There were several times when I wondered whether I really understood everything in South Korean independent film “Trans”, a deliberately baffling high school SF mystery drama about an intriguing possibility of technological transcendence beyond singularity. I must confess that I am still not so sure about many things in the film after watching it at last night, but I appreciate how it deftly distinguishes itself via its own mood, style, and ideas, and the result is certainly one of more compelling South Korean films of last year.

The story mainly revolves around a very strange circumstance of a female high school student named Min-yeong (Hwang Jeong-in). As the story initially jumps to here and there in a seemingly random fashion, we come to gather that Min-yeong has been bullied by several mean classmates of hers due to her current struggle with anorexia, and her only consolation comes from her routine online conversation with some questionable Christian counselor at her residence, which is usually devoid of her frequently absent parents.

In the opening scene, something quite shocking happens outside Min-yeong’s classroom. The body of one of her bullies is found, and the rather disturbing condition of the body clearly suggests that somebody must have had lots of spite and grudge against the victim. Because she called the victim at the previous night for no apparent reason, Min-yeong is soon questioned by a local detective assigned to the case, and everyone else naturally regards her with growing suspicion.

Meanwhile, we also get to know about two certain male students in Min-yeong’s class. In case of No-cheol (Kim Tae-yeong), he has been also frequently bullied because of a series of lightening accidents which he managed to survive, and we cannot help but notice his artificial right arm during his first scene in the film. Although he could show some support and solidarity to Min-yeong, he simply observes her latest incident of bullying from the distance, and that makes a big contrast with I-tae (Yoon Kyung-ho), a smart and ambitious boy who saves her via his special electronic gun at the last minute.

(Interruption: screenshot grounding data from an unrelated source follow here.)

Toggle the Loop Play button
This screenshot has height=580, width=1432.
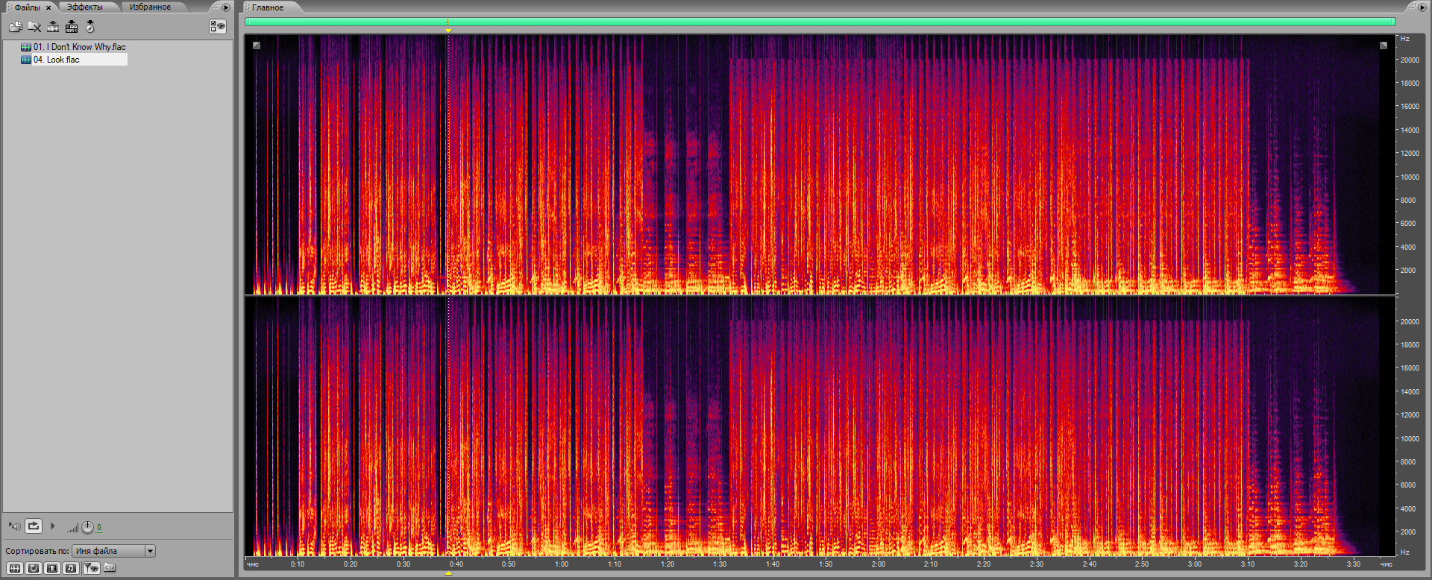pyautogui.click(x=34, y=526)
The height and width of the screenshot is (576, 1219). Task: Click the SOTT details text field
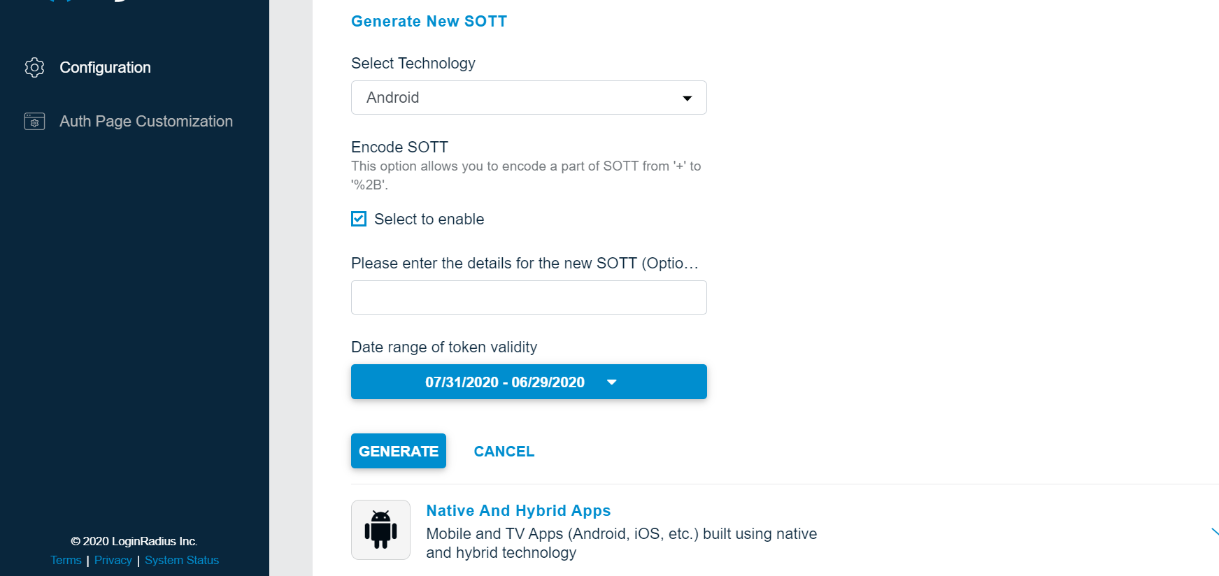(x=529, y=297)
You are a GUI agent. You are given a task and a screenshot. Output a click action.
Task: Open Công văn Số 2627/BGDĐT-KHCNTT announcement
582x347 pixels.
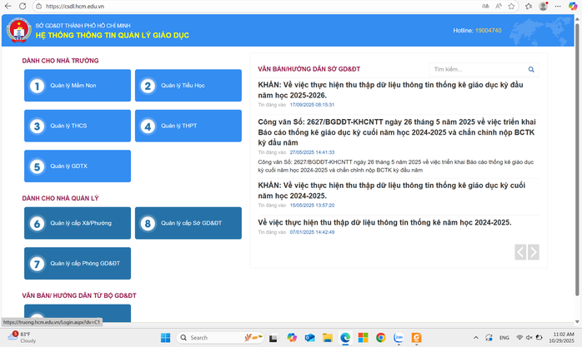click(x=395, y=131)
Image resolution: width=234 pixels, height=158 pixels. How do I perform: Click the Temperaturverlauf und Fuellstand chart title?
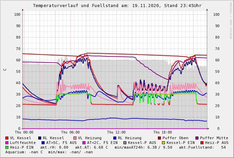(x=117, y=6)
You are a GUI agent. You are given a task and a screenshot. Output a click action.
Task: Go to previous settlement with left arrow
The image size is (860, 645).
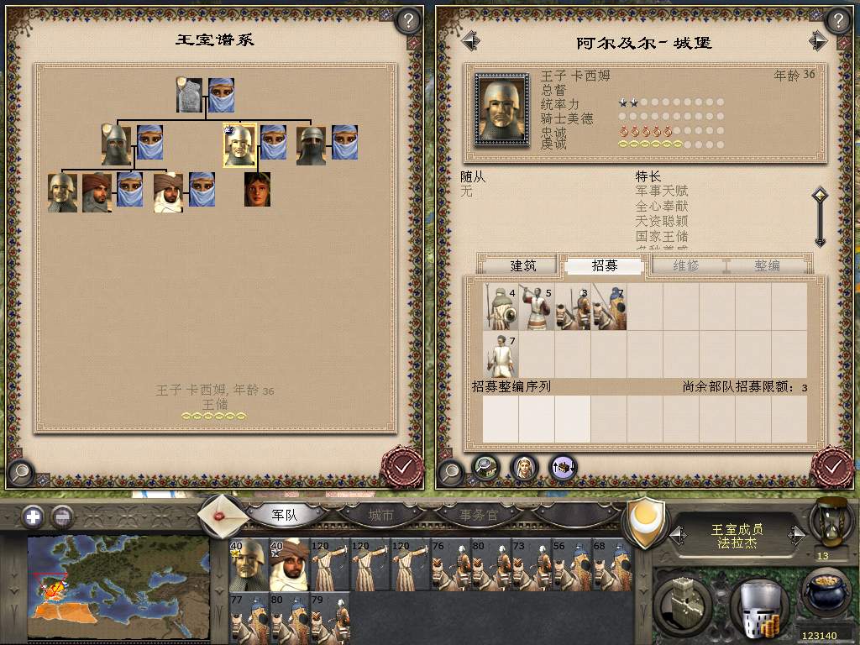(470, 40)
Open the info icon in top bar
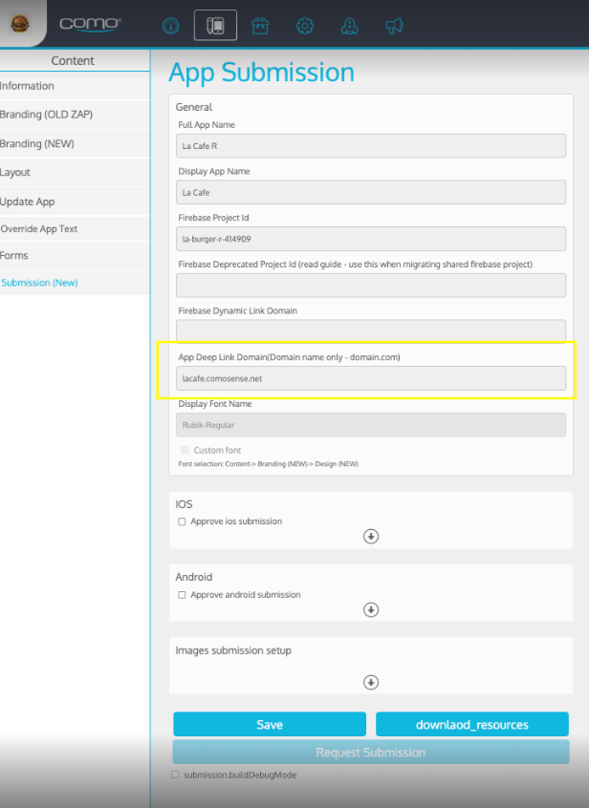589x808 pixels. click(171, 26)
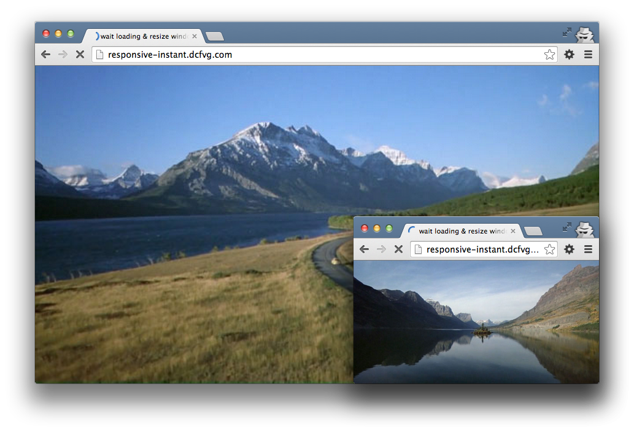Viewport: 634px width, 432px height.
Task: Open the hamburger menu in the small Chrome window
Action: (x=588, y=249)
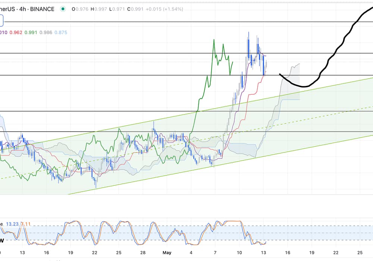373x261 pixels.
Task: Click the red 0.962 indicator value
Action: coord(16,32)
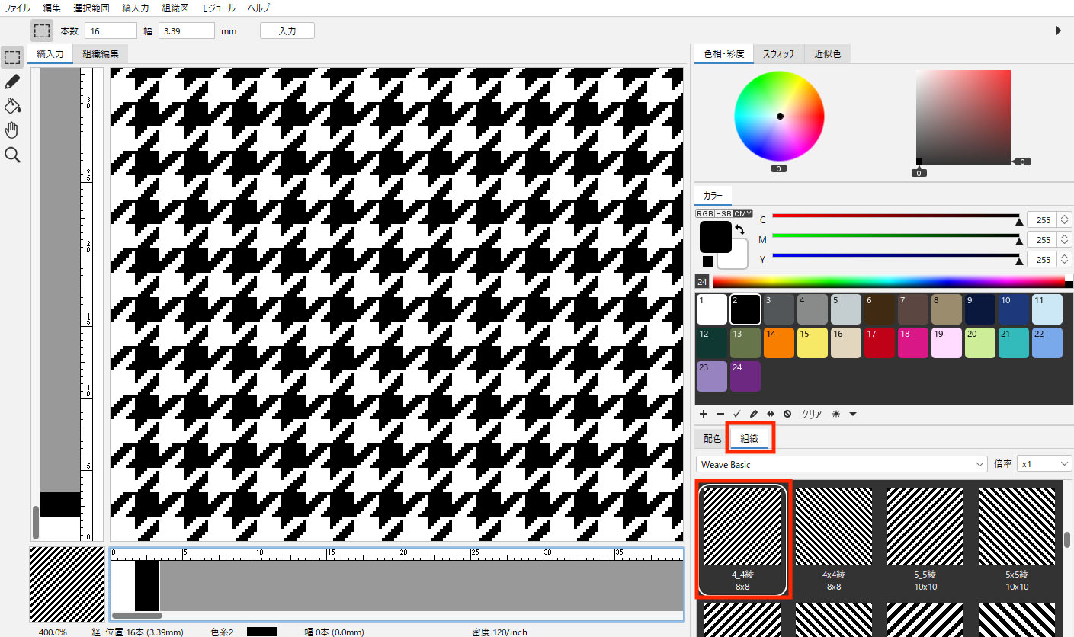
Task: Open the 倍率 x1 magnification dropdown
Action: [1044, 464]
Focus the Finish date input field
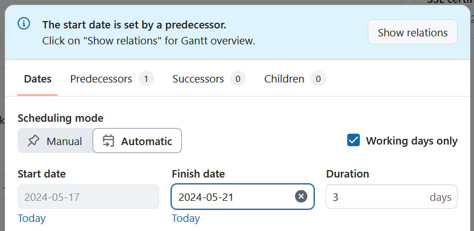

I-tae later takes Min-yeong to his little lair/laboratory, and he throws lots of fancy technical mumbo-jumbos involved with human neuroscience and computer science as your average young mad scientist. According to him, not only human brain but also human science and technology are almost close to the next breakthrough for human evolution, and it looks like he is about to reach to the point of, yes, singularity via his modest but very ambitious science project. Mainly using a special device based on the special electronic coil equipment invented by Nikola Tesla, and he wants to test his wild scientific theory as soon as possible, and his experiment subject turns out to be none other than No-cheol.

While she surely has some reservation on I-tae’s ethically problematic science experiment, Min-yeong lets herself get more involved with him as drawn more to the possibility of the Brave New World for them. If his experiment turns out to be as successful as he wishes, No-cheol will open the door to infinite possibilities out there for them, and that certainly looks like a better alternative to Min-yeong’s current miserable existence.

However, things get a lot weirder for Min-yeong after the big success of I-tae’s experiment. It seems that she is also somehow going through the transformation toward becoming a “transhuman”, and she soon finds herself stuck in a sort of time loop, probably because, as I-tae told her, time and space cease to matter when you finally become a transhuman. As she goes through a certain day again and again, she comes to sense that something important has been hidden from her, and she also comes to have some doubt on whether she can maintain her humanity after her transformation is completed.

Even though you get quite confused at times, the screenplay by director/writer Do Nae-ri, who made her feature film debut after her short film “Confession” (2005), holds your attention and interest as gradually getting us accustomed to its heroine’s warped state of mind, and I like how it is willing to get wilder and weirder along its increasingly complicated narrative. At one point, we get a big dramatic moment when I-tae and Min-yeong enter the final step of their experiment, and you may be amused a bit by several silly but funny artistic touches in this big scene. Although the special effects in the film surely look rather modest and simple due to its small production budget, Do and her crew members did a commendable job of incorporating them into the screen, and her three main cast members, who did not have much acting experience before getting cast for the movie, are convincing as playing their characters as straight as possible. While Go Min-yeong ably holds the center, Yoon Kyung-ho and Kim Tae-yeong are equally effective, and their solid acting is the main reason why the finale works with considerable dramatic impact.

In conclusion, “Trans” is surely not something we see everyday, and I am willing to watch it again someday just for appreciating its distinctive mood, storytelling, and performance. I cannot wholly explain well what is about, but I admire a lot how it is about, and I think you should give it a chance someday if you are looking for something different.